At the recent speeddating event I went on, people always ask what you do. I always have problems explaining what I do without using up at least 30secs of the 180secs. So I've recently found it easier to say I'm a BBC internet evangelist. Its not ideal but most people I speak to have a better idea of what I do because of the wording.

Christian wrote a excellent blog post about justifying the work we do. Theres some really good parts I would like to quote.
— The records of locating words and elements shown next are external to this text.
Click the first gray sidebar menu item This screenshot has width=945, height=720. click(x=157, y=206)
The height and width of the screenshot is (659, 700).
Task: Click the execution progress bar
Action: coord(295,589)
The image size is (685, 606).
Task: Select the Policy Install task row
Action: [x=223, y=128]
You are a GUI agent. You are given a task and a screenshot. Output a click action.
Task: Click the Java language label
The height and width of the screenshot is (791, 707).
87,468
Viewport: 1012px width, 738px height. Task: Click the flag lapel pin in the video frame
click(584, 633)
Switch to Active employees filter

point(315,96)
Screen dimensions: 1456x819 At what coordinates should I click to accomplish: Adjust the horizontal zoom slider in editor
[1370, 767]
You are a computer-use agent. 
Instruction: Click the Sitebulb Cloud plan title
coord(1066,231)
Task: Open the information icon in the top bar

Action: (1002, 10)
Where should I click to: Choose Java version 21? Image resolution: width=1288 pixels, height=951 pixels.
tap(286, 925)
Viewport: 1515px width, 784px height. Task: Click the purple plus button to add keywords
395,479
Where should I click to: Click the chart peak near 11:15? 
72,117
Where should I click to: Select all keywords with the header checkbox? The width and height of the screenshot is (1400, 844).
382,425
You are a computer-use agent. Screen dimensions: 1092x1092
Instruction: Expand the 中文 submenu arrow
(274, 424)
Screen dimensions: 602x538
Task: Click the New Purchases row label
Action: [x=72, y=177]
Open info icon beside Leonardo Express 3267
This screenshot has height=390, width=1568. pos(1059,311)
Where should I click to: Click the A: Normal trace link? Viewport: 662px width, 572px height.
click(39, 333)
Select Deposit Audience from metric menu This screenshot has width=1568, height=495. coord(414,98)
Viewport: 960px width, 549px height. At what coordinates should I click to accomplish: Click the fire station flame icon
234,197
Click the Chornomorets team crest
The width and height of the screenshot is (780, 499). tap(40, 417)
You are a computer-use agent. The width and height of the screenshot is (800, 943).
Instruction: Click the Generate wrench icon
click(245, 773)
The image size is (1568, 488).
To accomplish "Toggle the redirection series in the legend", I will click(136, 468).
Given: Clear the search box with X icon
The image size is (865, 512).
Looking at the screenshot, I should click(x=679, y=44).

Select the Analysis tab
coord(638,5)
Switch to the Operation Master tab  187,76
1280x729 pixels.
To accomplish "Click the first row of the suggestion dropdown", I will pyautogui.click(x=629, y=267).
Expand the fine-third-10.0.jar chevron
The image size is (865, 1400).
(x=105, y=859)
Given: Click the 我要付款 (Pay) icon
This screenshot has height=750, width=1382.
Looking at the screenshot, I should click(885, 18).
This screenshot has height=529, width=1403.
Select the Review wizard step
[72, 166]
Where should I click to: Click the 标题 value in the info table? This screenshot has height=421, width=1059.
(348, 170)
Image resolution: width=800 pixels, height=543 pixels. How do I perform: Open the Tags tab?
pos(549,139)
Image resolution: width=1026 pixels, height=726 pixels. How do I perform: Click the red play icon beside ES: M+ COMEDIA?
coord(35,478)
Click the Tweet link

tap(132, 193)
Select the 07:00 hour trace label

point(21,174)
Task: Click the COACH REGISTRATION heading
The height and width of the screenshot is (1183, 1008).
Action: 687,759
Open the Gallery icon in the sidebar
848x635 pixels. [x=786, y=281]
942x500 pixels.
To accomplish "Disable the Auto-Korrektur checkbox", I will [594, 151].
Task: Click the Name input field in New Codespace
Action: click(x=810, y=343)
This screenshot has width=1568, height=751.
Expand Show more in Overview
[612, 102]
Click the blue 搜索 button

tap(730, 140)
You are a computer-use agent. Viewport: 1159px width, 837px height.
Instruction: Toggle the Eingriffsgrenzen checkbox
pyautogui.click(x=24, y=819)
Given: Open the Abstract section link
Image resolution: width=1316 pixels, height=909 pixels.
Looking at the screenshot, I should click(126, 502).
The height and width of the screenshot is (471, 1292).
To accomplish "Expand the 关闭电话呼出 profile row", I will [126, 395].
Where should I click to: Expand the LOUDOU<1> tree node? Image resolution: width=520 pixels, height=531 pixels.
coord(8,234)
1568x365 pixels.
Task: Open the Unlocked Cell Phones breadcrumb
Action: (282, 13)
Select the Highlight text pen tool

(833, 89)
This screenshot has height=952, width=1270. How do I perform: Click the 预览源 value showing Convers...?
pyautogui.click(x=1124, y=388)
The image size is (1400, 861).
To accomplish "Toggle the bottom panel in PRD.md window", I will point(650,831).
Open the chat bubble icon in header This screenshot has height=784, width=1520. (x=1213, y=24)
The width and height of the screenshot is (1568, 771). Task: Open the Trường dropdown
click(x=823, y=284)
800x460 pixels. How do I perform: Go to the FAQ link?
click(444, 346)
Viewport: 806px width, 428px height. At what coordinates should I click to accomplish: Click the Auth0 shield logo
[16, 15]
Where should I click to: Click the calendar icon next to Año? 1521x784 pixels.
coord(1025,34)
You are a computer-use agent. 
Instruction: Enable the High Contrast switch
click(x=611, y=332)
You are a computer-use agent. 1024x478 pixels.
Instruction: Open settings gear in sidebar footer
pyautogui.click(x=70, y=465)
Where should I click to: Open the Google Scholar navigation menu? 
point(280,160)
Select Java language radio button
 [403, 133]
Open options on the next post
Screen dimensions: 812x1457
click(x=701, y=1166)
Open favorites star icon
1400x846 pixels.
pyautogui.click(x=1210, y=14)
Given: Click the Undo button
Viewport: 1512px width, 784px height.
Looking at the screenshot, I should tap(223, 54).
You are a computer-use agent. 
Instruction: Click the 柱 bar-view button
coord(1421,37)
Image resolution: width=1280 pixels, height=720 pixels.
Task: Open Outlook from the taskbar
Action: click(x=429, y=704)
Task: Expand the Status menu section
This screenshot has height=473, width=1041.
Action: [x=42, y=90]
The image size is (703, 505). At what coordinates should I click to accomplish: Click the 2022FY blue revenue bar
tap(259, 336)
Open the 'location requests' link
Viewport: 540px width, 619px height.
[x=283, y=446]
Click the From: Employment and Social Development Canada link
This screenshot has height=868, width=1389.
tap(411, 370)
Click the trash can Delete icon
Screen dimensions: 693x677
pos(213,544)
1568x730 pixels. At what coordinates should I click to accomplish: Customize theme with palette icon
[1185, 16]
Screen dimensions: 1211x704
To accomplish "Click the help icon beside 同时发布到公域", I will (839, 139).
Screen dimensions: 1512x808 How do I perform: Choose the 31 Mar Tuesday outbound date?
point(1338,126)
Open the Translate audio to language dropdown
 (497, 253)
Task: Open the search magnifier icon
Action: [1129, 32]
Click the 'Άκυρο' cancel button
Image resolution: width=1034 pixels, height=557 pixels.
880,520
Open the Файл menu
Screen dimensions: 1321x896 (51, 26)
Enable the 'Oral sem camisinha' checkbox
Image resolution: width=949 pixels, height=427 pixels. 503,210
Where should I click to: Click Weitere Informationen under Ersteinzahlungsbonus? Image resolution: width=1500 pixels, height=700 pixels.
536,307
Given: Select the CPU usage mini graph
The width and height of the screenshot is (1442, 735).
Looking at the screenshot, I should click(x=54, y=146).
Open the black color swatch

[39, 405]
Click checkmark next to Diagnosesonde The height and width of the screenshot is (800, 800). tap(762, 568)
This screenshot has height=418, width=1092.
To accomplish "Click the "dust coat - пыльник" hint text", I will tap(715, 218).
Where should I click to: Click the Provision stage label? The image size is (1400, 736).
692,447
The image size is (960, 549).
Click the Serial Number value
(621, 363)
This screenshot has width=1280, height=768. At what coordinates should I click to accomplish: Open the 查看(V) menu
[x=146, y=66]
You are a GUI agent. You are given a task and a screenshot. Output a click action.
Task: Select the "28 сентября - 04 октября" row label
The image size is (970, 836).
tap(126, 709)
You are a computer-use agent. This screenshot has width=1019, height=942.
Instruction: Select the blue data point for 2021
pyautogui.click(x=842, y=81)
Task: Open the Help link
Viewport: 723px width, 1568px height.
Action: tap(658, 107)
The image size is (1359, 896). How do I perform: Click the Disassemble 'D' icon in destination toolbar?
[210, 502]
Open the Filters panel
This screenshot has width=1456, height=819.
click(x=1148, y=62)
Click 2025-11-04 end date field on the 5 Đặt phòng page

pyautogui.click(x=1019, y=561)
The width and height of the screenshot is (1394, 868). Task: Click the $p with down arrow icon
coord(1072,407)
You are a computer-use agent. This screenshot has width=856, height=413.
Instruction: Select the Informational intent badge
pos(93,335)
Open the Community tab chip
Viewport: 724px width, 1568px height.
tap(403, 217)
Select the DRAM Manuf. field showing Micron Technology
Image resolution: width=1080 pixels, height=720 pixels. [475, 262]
As an evangelist/advocate the hardest job is to tell people exactly what your impact was. A lot of what you do is planting mental seeds and inspiring people to work differently – that can’t be measured in hard figures. Other companies measure the success of an event for example by how many business cards were collected and have a department that follows these up by contacting people. I don’t like this much, first of all because a lot of the people I meet don’t have business cards but follow me on twitter instead and secondly because they gave me the card and not the company.

If you enjoy free information, swag, being able to directly reach internal experts and being able to network with a select group of like-minded people:

  • please leave comments on the blogs/announcement pages of the events (in our case the YDN blog and upcoming – a lot of people only look there and don’t have time to scrounge the web for all the info.
  • Use tags we provide at events to tag your photos, blog posts, tweets, videos…
  • Tell us about cool implementations and changes in your company based on what we talked about – we are happy to feature those and send you link love and there is nothing cooler than telling the world how someone else but us have done something cool with our stuff
  • If you sign up for an event – show up (or send a colleague). I am getting terribly sick of spending a lot of money to hire locations and have 150 sign up to the event in the first 10 minutes – effectively blocking out people that should be there – and then 20 show up! This is wasted time and money – and in the current climate that is not a clever thing to do.

I love my job and I am doing quite extensive work to make the IT industry understand that tech evangelism is not a waste of money but that there is a massive need for it. Marketing and PR departments just cannot reach geeks and internal geeks have neither the drive or the opportunities to talk to the world about the great things they do. I am very sure that innovation and change in IT is not coming from top down but from people who dare to talk to the right people to initiate change. As I put it in my talk at accessibility 2.0 geeks that care are the drivers of innovation and I don’t want to lose the opportunities we have right now.

Yes exactly this why I have had such a hard time with the PR and Marketing departments of the BBC. Luckily most of the time they have ignored Backstage but with the events we attracted a lot of attention. As most people know, I tried to educate our lovely PR lady Sarah by forcing her to read the Cluetrain Manifesto. That only works so far though, Christian is right the evangelist create opportunities at a grass roots level. I like to think PR and marketing is all about control while being an tech evangelist isn't, actually the opposite. We tend to tell it as it is and answer the tricky questions. But this is all about measuring success and yes its all about the stories. The stories when things grow from a small seed to something large and interesting. I guess being humans, we like stories. Stories put things in perspective for ourselves. Maybe this translates into a slide on a managers powerpoint between the hard figures of other projects. Or even a example for how successful a project or division is doing but at a much lower level, the links are tighter, stronger and true that ever before. Theres no way to measure these more human like attributes such as trust yet, but the day there is, I bet ever company will come around to the fact that evangelist are good long-term business sense.